CUDAGraph Trees

Background

CUDAGraph

For a longer background on CUDAGraphs, read accelerating pytorch with CUDAGraphs.

CUDA Graphs, which made its debut in CUDA 10, let a series of CUDA kernels to be defined and encapsulated as a single unit, i.e., a graph of operations, rather than a sequence of individually-launched operations. It provides a mechanism to launch multiple GPU operations through a single CPU operation, and hence reduces the launching overheads.

CUDA Graphs can give large speedups, especially for models with high CPU overhead or small compute. There are a number of limitations from requiring the same kernels to be run with the same arguments and dependencies, and memory addresses.

Control Flow is not possible
Kernels which trigger host to device syncs (such as .item()) errors
All input arguments to kernels are fixed to what they were recorded
CUDA Memory addresses are fixed, however the values of the memory at those addresses can change
No Essential CPU ops or CPU side effects

PyTorch CUDAGraph Integration

PyTorch provides a convenience wrapper around CUDAGraphs that handles a couple of tricky interactions with PyTorch’s caching allocator.

The CachingAllocator uses a separate memory pool for all the new allocations. During CUDAGraph recording, memory is accounted for, allocated, and freed exactly as during eager run. On replay, just the kernels are invoked, and there are no changes to the allocator. Subsequent to initial recording, the allocator does not know which memory is actively being used in user programs.

Using a separate memory pool between eager allocations and cudagraph allocations may increase the memory of your program if there is substantial memory allocated to both.

Make Graphed Callables

Make Graphed Callables is a PyTorch Abstraction to share a single memory pool over a series of callables. Graphed Callables takes advantage of the fact that on CUDA Graph recording, memory is exactly accounted for by the caching allocator to safely share memory between separate CUDA Graph recordings. In each invocation, outputs are preserved as live memory, preventing one callable from overwriting the live memory of another. Graphed Callables can only be invoked in a single order; memory addresses from the first run are burned into the second, and so forth.
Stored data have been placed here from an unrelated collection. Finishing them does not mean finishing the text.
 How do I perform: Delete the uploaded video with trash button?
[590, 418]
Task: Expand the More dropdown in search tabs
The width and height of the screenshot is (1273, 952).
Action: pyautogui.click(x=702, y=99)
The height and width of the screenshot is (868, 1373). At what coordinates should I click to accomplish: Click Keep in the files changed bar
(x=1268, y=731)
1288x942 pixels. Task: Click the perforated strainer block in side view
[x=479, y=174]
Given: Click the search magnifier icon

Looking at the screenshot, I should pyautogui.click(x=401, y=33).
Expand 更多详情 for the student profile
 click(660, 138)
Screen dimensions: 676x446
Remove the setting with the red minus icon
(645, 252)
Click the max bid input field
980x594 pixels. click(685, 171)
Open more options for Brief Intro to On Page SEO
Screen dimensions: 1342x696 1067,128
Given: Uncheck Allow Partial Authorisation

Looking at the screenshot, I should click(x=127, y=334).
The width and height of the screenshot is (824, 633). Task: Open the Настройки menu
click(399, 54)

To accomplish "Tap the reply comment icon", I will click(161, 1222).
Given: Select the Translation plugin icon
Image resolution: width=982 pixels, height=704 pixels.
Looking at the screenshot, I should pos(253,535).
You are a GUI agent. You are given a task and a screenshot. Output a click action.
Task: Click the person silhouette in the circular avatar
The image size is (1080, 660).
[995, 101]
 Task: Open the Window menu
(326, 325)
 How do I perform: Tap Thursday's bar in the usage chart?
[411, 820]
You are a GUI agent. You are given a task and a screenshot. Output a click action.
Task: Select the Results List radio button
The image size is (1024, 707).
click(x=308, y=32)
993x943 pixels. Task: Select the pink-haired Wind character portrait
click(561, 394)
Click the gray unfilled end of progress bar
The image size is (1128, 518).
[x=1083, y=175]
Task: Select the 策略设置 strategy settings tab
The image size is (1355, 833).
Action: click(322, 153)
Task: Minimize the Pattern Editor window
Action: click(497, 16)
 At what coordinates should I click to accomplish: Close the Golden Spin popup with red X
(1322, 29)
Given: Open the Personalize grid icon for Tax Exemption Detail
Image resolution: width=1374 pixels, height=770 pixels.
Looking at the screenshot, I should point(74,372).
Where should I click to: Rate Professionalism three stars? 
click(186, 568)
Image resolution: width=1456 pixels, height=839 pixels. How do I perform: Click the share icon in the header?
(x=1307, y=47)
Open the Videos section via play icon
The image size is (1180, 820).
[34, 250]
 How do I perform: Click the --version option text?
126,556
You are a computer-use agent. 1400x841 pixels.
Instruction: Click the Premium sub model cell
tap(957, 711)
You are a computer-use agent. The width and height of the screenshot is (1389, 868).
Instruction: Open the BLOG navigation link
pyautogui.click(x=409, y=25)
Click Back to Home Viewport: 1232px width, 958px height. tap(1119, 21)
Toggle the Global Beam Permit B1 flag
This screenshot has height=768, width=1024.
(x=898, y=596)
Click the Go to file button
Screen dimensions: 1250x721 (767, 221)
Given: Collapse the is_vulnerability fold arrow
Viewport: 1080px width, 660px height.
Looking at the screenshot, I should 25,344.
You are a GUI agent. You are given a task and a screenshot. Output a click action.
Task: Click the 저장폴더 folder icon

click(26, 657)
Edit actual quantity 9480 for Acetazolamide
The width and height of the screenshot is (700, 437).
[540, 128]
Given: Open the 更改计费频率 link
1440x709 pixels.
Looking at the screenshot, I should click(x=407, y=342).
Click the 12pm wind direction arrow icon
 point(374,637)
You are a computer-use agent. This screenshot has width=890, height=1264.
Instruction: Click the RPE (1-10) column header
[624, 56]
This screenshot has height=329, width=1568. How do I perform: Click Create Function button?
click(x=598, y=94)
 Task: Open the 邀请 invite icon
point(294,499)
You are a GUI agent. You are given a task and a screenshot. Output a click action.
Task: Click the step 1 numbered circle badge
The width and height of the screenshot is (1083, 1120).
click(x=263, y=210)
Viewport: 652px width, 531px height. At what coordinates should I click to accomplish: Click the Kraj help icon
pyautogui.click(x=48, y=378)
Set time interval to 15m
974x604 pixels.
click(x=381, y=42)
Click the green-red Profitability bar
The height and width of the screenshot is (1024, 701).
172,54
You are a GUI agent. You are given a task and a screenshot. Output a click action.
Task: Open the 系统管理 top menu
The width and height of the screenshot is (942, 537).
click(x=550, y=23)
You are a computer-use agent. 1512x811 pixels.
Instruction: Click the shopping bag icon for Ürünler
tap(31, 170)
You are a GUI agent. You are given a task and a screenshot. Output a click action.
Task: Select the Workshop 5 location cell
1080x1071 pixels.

TorchDynamo Previous CUDA Graphs Integration

Running with cudagraph_trees=False does not reuse memory across separate graph captures, which can lead to large memory regressions. Even for a model that has no graph breaks, this has issues. The forward and backward are separate graph captures, so the memory pools for forward and backward are not shared. In particular, memory for activations that are saved in the forward cannot be reclaimed in the backward.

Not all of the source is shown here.